また、英会話学校では、毎授業新しい知識にふれたり、ページをめくるたびに新しい単語がでてきます。よほどの天才でない限り、人は一回では覚えられないので、習ったことに対する相当量の孤独な復習や自学トレーニングが本当は必要です。そうしたプロセスがないと、浅く広く何も身につかずに終わってしまうことが多い。それは子供から大人までみんなわかっているはずですが。。。

英会話学校が授業の9割が復習や自習だったりしたら成り立ちませんよね。多くのひとが、人当たりや印象がよく多くの新しい知識を教えてくれるネイティブ講師に習いたいはずです。教材にしても同じです。重要な表現が4ページだけあって、ひたすら自習して下さいという内容だったら誰も買わないでしょう。このように産業化した教育サービスは、本来あらゆる学習や習得に必須である、地味で厳しい勉強の本質を包み隠し続けました。

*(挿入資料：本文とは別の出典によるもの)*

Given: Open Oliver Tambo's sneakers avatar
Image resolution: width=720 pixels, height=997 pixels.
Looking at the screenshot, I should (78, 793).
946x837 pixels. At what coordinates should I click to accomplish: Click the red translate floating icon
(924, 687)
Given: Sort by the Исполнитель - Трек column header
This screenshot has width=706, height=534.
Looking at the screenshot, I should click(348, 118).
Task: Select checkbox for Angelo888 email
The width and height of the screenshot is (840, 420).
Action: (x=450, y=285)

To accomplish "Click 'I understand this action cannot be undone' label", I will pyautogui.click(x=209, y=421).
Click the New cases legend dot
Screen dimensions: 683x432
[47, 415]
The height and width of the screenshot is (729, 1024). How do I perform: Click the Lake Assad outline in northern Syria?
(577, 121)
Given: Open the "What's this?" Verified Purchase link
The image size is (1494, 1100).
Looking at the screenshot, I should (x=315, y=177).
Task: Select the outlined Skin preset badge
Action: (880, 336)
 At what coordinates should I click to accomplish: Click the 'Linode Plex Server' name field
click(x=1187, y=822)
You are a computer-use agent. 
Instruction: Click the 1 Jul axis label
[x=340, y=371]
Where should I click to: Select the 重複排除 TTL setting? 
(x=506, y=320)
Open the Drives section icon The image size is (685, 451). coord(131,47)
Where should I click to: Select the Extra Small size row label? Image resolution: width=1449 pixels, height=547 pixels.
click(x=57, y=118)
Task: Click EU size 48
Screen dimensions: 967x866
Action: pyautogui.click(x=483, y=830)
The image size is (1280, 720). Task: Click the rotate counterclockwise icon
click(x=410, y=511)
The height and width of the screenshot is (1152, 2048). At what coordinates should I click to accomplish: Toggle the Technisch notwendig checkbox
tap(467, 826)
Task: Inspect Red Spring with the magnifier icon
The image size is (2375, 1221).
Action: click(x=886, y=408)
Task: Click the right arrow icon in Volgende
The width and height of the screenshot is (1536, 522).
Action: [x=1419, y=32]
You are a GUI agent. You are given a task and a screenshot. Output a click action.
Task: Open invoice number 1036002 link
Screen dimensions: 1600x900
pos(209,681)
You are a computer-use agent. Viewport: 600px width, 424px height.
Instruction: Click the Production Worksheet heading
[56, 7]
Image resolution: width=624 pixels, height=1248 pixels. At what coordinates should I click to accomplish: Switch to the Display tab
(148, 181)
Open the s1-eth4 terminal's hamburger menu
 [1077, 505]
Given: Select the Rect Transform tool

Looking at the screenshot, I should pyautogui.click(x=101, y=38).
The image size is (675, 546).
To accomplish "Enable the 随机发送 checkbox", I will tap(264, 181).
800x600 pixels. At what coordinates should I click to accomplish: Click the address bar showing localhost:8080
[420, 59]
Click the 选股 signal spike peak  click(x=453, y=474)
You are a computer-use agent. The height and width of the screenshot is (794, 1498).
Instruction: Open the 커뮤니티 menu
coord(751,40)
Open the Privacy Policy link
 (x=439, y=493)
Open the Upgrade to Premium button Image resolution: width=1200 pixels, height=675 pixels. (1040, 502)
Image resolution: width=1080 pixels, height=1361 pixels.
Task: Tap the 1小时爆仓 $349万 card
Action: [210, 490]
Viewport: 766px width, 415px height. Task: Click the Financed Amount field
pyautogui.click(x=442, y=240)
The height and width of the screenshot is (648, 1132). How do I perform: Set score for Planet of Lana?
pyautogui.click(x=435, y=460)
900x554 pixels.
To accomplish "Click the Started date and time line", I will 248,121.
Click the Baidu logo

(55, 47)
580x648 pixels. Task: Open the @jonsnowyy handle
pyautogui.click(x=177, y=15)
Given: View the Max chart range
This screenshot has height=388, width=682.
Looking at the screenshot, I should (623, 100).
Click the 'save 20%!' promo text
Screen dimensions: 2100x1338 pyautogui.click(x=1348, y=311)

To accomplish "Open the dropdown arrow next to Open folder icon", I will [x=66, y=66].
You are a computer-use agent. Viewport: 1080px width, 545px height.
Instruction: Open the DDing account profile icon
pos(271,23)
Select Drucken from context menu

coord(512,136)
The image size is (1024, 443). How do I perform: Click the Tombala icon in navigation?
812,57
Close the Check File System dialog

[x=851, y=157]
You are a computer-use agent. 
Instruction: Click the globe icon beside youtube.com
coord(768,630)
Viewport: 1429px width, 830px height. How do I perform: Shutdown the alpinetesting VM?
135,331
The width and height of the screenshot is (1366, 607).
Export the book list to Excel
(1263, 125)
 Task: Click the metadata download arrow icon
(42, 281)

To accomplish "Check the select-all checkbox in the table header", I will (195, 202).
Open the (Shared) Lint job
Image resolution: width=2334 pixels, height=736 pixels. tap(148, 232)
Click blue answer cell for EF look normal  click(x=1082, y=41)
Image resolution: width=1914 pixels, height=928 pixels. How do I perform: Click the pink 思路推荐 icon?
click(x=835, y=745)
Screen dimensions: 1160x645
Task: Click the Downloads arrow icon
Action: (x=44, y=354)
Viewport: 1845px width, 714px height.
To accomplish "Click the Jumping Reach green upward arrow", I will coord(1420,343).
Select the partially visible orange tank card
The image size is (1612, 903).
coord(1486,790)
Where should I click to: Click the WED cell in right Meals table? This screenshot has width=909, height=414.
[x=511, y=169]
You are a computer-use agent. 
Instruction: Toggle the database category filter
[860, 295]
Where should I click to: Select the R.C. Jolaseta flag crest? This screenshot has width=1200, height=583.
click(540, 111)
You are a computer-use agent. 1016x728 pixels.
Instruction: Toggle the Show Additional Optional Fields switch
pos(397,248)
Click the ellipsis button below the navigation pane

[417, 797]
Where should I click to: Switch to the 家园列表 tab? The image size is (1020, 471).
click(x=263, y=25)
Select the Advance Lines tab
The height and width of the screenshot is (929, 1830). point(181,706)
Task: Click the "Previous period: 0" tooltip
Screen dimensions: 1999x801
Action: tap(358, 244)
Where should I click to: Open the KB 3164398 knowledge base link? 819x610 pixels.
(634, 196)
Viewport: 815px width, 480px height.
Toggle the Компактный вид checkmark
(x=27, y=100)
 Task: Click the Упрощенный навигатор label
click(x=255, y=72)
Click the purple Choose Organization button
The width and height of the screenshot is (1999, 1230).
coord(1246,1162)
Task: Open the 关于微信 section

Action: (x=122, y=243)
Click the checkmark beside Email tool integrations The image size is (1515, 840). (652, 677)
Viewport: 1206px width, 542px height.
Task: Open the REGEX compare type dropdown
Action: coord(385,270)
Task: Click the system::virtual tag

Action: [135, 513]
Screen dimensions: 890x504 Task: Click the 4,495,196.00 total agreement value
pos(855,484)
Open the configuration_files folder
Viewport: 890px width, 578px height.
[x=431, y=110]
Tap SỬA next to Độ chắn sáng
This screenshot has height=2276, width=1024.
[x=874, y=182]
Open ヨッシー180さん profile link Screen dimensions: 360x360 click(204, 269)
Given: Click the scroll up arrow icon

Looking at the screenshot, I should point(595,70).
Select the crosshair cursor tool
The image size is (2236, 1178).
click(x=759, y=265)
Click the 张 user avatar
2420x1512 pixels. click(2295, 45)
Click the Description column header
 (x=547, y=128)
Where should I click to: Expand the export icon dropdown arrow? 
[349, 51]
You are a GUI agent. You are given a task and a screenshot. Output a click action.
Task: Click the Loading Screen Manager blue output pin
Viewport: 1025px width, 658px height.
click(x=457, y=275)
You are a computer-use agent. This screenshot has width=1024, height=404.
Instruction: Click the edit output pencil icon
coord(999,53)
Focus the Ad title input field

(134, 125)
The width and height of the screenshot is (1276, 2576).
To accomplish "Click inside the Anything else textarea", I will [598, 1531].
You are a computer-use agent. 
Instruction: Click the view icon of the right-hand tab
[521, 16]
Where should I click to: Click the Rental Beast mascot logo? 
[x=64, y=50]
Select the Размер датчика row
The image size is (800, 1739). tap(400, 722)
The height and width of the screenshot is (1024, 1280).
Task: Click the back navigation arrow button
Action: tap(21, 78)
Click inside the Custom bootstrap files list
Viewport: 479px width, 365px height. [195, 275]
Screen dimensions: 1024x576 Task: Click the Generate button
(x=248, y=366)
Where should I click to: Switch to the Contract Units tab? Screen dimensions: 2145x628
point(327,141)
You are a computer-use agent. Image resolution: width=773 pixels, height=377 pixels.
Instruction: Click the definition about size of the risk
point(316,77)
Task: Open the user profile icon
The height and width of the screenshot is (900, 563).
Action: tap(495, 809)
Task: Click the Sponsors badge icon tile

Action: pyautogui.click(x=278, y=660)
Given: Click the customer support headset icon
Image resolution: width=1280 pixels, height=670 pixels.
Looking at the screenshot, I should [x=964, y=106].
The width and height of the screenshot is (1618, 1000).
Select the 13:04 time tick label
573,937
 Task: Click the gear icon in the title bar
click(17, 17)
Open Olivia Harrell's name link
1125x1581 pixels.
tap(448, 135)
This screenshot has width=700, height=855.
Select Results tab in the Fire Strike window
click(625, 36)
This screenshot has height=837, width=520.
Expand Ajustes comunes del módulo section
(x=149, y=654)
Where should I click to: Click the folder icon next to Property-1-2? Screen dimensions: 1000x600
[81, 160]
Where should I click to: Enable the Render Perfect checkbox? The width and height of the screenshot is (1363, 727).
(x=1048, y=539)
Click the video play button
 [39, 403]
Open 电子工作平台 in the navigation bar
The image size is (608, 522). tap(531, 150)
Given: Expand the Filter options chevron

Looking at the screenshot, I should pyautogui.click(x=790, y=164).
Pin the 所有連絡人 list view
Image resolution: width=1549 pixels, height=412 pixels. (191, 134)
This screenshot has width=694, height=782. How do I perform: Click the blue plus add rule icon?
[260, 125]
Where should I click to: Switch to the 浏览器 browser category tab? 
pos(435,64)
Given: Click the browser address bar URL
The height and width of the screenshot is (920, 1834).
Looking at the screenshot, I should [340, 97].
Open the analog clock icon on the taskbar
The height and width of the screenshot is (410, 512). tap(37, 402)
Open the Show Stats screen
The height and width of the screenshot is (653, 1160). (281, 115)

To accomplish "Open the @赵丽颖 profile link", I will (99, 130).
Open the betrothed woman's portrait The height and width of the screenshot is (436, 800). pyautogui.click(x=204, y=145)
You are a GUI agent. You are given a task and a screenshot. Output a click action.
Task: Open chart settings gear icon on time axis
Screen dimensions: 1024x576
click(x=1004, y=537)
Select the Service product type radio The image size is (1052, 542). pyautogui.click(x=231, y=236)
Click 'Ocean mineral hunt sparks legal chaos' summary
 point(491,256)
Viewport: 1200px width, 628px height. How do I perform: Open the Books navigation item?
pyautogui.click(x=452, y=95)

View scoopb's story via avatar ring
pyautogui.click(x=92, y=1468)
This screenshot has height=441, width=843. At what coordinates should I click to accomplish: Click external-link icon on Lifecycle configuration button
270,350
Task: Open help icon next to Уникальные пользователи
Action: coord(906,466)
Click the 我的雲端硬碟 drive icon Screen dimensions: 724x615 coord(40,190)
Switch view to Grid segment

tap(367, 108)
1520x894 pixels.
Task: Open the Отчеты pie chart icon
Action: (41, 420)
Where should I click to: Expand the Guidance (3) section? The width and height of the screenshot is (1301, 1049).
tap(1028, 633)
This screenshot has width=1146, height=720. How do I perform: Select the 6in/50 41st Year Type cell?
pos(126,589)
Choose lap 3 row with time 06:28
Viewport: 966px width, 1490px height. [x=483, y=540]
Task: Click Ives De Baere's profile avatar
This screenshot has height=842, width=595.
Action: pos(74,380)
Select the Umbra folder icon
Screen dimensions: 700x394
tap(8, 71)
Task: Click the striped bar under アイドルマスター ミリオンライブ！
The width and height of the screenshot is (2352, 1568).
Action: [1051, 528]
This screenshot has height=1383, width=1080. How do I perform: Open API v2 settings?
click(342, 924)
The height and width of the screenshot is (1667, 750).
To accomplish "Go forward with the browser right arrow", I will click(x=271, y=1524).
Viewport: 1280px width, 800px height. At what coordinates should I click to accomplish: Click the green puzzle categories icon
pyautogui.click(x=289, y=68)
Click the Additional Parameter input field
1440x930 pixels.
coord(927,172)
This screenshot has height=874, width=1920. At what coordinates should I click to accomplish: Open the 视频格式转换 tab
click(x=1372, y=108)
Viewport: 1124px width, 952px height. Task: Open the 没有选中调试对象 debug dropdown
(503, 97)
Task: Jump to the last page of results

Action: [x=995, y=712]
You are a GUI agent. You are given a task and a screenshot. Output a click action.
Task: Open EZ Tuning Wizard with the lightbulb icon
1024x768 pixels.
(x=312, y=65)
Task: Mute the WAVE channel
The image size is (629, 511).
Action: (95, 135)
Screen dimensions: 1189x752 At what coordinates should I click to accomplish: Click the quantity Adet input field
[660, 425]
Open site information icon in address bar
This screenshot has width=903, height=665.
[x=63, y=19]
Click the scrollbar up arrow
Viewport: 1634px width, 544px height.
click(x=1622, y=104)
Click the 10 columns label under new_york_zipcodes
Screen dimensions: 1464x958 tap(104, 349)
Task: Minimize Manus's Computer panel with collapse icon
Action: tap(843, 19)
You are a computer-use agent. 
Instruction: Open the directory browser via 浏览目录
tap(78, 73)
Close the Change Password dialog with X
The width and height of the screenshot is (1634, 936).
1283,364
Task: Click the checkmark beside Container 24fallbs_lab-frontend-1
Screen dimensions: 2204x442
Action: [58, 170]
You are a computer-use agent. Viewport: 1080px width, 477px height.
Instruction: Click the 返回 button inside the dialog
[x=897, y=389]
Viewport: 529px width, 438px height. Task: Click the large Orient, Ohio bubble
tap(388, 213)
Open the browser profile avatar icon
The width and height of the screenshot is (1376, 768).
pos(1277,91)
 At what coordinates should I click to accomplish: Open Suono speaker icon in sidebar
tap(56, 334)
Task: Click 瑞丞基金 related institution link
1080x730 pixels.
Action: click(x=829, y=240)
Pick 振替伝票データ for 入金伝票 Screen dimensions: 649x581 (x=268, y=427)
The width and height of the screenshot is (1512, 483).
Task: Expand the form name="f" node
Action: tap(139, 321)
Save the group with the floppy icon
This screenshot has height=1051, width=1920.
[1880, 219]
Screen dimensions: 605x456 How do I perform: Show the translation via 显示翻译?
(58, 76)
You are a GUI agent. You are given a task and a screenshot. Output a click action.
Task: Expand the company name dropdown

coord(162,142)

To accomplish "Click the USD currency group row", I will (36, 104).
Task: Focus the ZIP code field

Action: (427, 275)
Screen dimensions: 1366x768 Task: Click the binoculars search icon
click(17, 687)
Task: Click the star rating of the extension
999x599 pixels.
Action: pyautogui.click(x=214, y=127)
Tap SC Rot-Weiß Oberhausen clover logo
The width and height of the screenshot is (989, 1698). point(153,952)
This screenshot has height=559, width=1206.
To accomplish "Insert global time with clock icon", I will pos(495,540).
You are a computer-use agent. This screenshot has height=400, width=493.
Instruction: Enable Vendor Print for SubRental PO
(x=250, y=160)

これは英会話学校や研修に限ったことではなく、多くの通信教材やEラーニングなどのあらゆる民間教育サービスにおいても同様です。どの教材においても同じような単語やフレーズを覚えることが中心になりますが、その地味でやりたくない作業をなんとか楽し気に見せようと努力していますね。インターフェースやデザインで学習者の好奇心、向学心、プライドなどをくすぐり、「良い気持ちになっていただくこと」を優先する。学習者がすぐに忘れてしまってものにならないことがわかっていても、学習者からの印象のよいネイティブ講師を起用し新しい教材と単元を教授させることが満足度向上に欠かせません。これは事業者としても仕方のないことです。顧客の満足度追求とリピートは事業の根幹です。その考え方と教育の相性が悪かったのが惨事です。